Diarios de todo pelaje recogían ayer el resultado de la final de MasterChef Celebrity, el concurso televisivo que emite La 1. En los digitales, la noticia incluso aparecía en sus primeras páginas. El interés del desenlace venía acrecentado, al parecer, por la excepcional circunstancia de haber deparado dos ganadores ex aequo, emocionante conclusión (en un programa ya de por sí cargado de emociones) que sólo pudieron conocer los espectadores (más de seis millones y medio en algún momento) que lo siguieron hasta alrededor de las 2:00 de la madrugada, hora poco apta para la vigilia de quienes deben madrugar para acudir a su lugar de trabajo.

Es lo que hay. Un concurso en torno a las habilidades en la cocina de los famosos mantiene despiertos a millones de ciudadanos que, sin duda, declararían sentirse agobiados o, al menos, muy preocupados por su situación personal en el contexto de los sombríos factores que inciden en la vida política, económica, social y sanitaria del país. La lógica parece indicar que el entretenimiento es acogido como terapia que alivia o distrae de los problemas, sin que por ello cese la indignación o la protesta que la gestión de tales problemas suscita.

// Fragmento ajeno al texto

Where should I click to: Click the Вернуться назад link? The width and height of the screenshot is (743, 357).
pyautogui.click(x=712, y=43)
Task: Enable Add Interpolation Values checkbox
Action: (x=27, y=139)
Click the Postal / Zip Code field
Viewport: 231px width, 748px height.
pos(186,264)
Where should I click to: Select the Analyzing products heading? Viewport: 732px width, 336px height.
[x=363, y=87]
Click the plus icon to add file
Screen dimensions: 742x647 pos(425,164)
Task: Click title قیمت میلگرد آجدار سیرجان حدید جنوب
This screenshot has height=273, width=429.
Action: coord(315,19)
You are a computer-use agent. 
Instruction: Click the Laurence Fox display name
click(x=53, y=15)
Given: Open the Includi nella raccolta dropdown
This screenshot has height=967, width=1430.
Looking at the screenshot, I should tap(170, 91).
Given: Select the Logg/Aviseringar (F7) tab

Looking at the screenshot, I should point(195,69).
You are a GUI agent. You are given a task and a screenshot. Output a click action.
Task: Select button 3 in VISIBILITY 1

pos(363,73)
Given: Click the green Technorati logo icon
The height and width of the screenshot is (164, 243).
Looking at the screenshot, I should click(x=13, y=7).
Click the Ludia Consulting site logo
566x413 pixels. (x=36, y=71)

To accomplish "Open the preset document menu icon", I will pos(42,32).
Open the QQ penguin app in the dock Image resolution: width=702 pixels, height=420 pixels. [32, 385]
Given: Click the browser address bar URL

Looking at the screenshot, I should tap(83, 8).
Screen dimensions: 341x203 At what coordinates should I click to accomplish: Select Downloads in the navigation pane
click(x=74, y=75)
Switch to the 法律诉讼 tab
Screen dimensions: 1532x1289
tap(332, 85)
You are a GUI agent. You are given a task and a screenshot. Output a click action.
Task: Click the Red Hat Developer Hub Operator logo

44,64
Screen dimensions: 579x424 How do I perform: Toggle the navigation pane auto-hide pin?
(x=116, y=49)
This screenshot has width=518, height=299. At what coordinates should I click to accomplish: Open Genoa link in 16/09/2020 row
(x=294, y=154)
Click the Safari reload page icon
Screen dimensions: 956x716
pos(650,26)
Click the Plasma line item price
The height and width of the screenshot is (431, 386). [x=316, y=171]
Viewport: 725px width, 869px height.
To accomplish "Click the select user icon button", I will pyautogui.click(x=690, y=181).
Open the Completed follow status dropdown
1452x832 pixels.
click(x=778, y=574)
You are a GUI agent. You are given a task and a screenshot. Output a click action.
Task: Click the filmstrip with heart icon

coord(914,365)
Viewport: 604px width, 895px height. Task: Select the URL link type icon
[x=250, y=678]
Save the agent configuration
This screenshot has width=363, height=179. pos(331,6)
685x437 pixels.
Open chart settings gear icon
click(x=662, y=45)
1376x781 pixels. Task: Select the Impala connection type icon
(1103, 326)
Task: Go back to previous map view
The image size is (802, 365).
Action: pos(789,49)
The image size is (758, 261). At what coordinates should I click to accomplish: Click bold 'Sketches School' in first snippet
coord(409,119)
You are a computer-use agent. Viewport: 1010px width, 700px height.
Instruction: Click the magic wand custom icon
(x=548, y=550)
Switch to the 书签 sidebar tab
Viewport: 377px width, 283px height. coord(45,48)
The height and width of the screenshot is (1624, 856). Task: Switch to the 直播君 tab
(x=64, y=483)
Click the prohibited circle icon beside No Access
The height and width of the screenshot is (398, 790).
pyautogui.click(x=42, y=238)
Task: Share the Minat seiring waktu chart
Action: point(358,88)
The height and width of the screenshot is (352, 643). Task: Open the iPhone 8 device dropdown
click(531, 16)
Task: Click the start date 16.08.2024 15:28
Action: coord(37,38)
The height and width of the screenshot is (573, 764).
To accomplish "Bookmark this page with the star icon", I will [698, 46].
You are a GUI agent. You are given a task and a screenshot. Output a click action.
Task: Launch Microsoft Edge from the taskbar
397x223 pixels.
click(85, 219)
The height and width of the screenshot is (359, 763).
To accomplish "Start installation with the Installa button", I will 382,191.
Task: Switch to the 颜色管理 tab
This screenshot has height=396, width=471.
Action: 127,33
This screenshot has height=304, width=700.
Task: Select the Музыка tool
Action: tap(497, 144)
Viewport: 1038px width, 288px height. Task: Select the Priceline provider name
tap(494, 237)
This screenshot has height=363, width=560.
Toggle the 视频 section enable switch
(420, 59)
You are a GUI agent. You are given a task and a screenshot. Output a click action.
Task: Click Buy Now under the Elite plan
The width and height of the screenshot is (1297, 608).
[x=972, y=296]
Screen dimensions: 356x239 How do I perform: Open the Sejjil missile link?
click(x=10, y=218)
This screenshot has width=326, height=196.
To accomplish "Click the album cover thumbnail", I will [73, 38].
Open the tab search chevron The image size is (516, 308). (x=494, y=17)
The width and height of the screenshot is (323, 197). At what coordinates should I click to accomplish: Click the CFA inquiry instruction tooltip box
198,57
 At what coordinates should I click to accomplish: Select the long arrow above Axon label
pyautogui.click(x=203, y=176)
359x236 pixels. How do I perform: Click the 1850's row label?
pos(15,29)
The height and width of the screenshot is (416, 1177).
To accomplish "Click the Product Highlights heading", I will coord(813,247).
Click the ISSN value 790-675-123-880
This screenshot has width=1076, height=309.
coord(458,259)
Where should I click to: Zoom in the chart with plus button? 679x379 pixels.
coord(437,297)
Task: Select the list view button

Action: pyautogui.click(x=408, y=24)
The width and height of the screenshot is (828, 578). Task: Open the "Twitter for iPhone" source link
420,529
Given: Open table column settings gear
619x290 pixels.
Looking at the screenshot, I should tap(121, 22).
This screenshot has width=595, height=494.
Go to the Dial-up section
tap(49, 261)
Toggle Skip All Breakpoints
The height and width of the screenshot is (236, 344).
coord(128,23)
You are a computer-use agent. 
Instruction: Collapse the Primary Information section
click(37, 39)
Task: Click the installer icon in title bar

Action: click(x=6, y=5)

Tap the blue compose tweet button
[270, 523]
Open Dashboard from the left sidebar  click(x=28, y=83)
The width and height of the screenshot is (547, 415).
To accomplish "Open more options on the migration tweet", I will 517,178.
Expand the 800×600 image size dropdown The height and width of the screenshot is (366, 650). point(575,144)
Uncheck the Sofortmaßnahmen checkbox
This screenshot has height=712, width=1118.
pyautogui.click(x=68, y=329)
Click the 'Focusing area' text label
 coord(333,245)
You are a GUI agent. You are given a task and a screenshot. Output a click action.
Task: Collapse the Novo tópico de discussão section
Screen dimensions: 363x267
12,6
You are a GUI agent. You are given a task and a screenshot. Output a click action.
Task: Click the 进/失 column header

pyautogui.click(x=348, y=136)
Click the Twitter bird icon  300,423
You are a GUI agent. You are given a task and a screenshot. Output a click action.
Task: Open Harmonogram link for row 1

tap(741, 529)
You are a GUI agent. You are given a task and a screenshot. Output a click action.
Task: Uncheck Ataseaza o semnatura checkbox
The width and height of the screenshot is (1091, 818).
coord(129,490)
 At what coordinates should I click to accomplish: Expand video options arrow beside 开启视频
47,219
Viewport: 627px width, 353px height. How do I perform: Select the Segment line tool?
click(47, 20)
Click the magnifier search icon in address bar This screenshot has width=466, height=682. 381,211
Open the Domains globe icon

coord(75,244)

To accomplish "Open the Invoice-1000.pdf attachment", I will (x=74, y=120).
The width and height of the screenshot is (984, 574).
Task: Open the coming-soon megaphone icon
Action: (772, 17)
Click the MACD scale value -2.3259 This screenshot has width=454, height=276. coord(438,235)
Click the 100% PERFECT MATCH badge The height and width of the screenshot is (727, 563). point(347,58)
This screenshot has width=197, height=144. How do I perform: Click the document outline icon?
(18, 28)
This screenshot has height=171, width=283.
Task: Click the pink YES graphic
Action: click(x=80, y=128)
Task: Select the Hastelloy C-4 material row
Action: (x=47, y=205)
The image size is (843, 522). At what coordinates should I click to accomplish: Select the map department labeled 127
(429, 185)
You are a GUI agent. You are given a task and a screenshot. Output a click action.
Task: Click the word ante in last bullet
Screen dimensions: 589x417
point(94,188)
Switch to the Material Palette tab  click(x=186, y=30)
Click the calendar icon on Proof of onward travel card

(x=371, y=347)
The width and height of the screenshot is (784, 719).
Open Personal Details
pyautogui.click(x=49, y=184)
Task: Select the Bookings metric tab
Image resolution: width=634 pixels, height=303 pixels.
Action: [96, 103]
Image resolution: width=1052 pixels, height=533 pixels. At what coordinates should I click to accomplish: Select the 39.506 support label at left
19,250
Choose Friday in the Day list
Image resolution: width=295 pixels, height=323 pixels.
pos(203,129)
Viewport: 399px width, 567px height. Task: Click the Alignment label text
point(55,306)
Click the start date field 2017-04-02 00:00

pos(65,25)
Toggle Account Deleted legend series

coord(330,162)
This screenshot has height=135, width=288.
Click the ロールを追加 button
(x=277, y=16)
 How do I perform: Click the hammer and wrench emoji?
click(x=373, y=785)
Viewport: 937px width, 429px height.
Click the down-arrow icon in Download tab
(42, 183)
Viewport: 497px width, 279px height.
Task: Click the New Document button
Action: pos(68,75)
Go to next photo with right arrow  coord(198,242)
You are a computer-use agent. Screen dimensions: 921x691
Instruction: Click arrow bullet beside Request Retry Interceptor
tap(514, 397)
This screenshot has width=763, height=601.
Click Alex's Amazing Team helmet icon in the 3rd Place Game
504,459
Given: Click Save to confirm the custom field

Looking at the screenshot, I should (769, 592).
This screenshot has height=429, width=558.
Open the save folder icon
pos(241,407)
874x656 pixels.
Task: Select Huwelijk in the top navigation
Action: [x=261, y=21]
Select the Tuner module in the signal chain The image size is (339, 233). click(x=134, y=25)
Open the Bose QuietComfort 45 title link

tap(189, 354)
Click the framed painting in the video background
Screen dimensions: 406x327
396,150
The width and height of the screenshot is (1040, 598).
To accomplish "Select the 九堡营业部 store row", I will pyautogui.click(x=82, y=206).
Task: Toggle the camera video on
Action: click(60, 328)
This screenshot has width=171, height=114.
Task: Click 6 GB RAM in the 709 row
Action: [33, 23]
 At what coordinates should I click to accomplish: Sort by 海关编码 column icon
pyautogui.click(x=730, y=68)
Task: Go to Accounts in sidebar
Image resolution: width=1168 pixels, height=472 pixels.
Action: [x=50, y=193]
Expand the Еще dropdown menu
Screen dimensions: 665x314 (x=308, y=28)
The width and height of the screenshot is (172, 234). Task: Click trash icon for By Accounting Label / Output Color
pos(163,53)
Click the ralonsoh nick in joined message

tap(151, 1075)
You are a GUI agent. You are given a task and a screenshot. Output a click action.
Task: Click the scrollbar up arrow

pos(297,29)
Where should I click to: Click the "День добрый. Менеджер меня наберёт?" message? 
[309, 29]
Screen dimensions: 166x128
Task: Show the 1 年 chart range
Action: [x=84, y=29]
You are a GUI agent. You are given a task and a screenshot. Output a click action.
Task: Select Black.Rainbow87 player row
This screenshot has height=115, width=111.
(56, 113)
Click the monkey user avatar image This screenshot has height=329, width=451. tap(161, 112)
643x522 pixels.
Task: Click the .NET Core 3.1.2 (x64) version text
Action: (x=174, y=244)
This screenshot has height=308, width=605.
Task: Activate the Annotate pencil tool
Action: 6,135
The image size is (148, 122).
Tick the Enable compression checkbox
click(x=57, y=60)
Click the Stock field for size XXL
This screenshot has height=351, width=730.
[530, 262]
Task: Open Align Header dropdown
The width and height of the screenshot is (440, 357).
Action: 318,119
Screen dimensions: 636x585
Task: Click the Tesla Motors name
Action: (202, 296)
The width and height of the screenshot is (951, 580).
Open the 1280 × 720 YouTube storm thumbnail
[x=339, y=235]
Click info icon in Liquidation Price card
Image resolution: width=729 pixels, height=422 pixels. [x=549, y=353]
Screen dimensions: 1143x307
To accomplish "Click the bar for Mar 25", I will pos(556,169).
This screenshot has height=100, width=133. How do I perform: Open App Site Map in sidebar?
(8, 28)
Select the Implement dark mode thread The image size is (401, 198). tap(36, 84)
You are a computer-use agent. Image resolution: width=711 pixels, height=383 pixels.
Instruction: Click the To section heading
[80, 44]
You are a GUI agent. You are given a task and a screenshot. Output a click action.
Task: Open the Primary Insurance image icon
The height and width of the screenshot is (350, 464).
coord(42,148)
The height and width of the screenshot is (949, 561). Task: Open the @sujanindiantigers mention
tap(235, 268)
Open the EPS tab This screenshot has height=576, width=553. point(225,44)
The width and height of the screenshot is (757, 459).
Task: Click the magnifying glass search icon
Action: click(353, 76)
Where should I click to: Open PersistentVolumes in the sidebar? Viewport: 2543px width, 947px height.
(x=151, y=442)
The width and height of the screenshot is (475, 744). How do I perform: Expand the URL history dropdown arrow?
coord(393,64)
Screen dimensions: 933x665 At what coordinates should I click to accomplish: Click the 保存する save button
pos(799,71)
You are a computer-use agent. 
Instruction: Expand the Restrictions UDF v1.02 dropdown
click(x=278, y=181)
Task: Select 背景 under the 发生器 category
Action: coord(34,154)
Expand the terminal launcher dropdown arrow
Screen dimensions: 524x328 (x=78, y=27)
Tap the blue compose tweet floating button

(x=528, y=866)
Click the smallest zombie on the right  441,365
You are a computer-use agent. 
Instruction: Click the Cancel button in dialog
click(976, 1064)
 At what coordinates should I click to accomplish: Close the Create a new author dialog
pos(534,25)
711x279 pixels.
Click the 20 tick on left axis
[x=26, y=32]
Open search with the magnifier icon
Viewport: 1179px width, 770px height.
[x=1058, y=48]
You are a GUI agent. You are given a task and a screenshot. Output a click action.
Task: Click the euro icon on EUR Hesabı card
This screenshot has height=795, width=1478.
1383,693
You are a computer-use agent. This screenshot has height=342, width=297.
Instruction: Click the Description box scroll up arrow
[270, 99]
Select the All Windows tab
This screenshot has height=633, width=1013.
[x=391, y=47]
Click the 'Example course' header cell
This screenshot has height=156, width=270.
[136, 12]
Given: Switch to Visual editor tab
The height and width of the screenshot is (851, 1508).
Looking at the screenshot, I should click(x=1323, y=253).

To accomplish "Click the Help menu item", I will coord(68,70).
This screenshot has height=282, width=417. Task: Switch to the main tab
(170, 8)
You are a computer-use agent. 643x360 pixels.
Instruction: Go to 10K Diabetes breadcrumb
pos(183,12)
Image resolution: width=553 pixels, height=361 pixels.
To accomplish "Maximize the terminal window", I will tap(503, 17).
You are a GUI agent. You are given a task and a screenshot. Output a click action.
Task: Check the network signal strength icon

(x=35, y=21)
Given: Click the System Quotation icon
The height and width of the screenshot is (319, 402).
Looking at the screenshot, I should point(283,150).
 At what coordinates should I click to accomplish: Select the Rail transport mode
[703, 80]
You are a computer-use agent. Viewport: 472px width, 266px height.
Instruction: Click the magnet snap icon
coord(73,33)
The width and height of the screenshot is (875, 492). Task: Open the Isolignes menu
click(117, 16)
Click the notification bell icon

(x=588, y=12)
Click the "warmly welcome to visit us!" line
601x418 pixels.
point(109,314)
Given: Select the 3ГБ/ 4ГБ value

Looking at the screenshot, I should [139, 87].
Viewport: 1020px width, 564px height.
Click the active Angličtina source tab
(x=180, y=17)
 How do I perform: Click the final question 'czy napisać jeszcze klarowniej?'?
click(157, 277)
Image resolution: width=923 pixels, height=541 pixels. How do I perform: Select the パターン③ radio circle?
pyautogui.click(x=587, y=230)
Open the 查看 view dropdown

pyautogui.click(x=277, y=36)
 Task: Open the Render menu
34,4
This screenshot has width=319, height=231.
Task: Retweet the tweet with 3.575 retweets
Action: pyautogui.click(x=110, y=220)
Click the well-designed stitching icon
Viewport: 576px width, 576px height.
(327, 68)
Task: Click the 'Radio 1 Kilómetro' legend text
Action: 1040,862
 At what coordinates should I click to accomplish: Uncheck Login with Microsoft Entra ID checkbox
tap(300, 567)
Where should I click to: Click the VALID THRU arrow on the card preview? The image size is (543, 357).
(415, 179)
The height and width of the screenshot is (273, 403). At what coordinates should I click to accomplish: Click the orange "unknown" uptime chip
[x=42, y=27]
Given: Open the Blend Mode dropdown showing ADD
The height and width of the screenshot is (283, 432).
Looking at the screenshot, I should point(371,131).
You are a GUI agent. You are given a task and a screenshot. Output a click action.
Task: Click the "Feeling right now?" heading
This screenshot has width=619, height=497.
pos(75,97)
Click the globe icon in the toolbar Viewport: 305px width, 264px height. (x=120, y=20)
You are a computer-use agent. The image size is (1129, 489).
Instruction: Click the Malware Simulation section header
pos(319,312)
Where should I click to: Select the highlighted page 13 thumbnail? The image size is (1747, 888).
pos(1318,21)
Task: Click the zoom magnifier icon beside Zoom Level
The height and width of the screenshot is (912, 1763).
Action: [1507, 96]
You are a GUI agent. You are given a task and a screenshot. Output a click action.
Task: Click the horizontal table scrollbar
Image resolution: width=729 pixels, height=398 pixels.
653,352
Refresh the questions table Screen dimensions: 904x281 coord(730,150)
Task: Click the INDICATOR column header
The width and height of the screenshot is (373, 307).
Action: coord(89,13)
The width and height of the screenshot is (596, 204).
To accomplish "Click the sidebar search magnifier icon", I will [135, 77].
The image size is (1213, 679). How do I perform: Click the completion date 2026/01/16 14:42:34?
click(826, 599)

Salvo durante algunos minutos casuales, nunca he visto MasterChef en ninguna de sus versiones, pero tengo claro que es un programa muy bien producido, guionizado y realizado, que sabe manejar las simpatías y las antipatías que provocan sus concursantes y sus jueces, la competencia y la rivalidad, el triunfo y la derrota, el humor y el drama, la pericia y la torpeza, la incertidumbre y la intriga, todos ellos al servicio de un espectáculo colorido y dinámico que descansa sobre el inusitado atractivo que de unos años a esta parte despiertan en la sociedad española (y en otras sociedades) la comida y la cocina, fenómeno que alcanza, además de a la frecuentación de restaurantes y fogones propios, a la proliferación de libros de recetas, críticas e informaciones periodísticas especializadas, blogs, podcasts, canales y programas televisivos y tantos otros medios y procedimientos de comunicación.

“Comamos y bebamos que mañana moriremos” parece que dijo Epicuro, patrón laico de los triperos hedonistas también hoy en un mundo que se muere de hambre por sus cuatro costados.

Pero, ojo, sería un error fatal adoptar ante semejante fenómeno la amargada actitud de míster Scrooge, el fastidioso y endurecido personaje del Cuento de Navidad de Charles Dickens, que odia la Navidad, a los niños y la felicidad ajena. Cuidado con eso, vamos sobrados de scrooges.

Cosa distinta sería plantearse si la televisión pública (y no cualquiera de las privadas) es el lugar adecuado para un programa de las características de MasterChef mientras no acaban de aflorar a su parrilla los programas que le serían propios cabalmente. RTVE no está dispuesta a soltar una mina de oro de espectadores, lo cual se debe (dicho sea sucintamente) a la falta de un necesario acuerdo político y social que la libere de la esclavitud de las audiencias y la centre en su diferenciada misión como referente institucional, cultural, informativo y educacional, con estrategias más sofisticadas y de tercera vía para ofrecer también entretenimiento.

En su descargo (parcial) habrá que decir que, si no me equivoco, fue una televisión pública, nada menos que la prestigiada y siempre requerida BBC, la que inició en 1990 la divulgación de MasterChef, programa y formato que se han emitido en más de 200 países y no pocas veces a través de sus cadenas públicas aunque su producción sea privada y que, por cierto, fueron concebidos en su día por el cineasta británico Franc Roddam, quien llamó la atención muy favorablemente a finales de los 70 con su película Quadrophenia, sobre los mods y los rockers de Brighton, a partir de la ópera rock creada por The Who. ¡Qué cosas, vaya salto!

El catedrático José Manuel Pérez Tornero ostenta la presidencia de RTVE desde finales de marzo y, sin duda, debe faltar poco para que veamos en la televisión pública un reflejo sustancial de las líneas maestras y los cambios que anunció al producirse su nombramiento.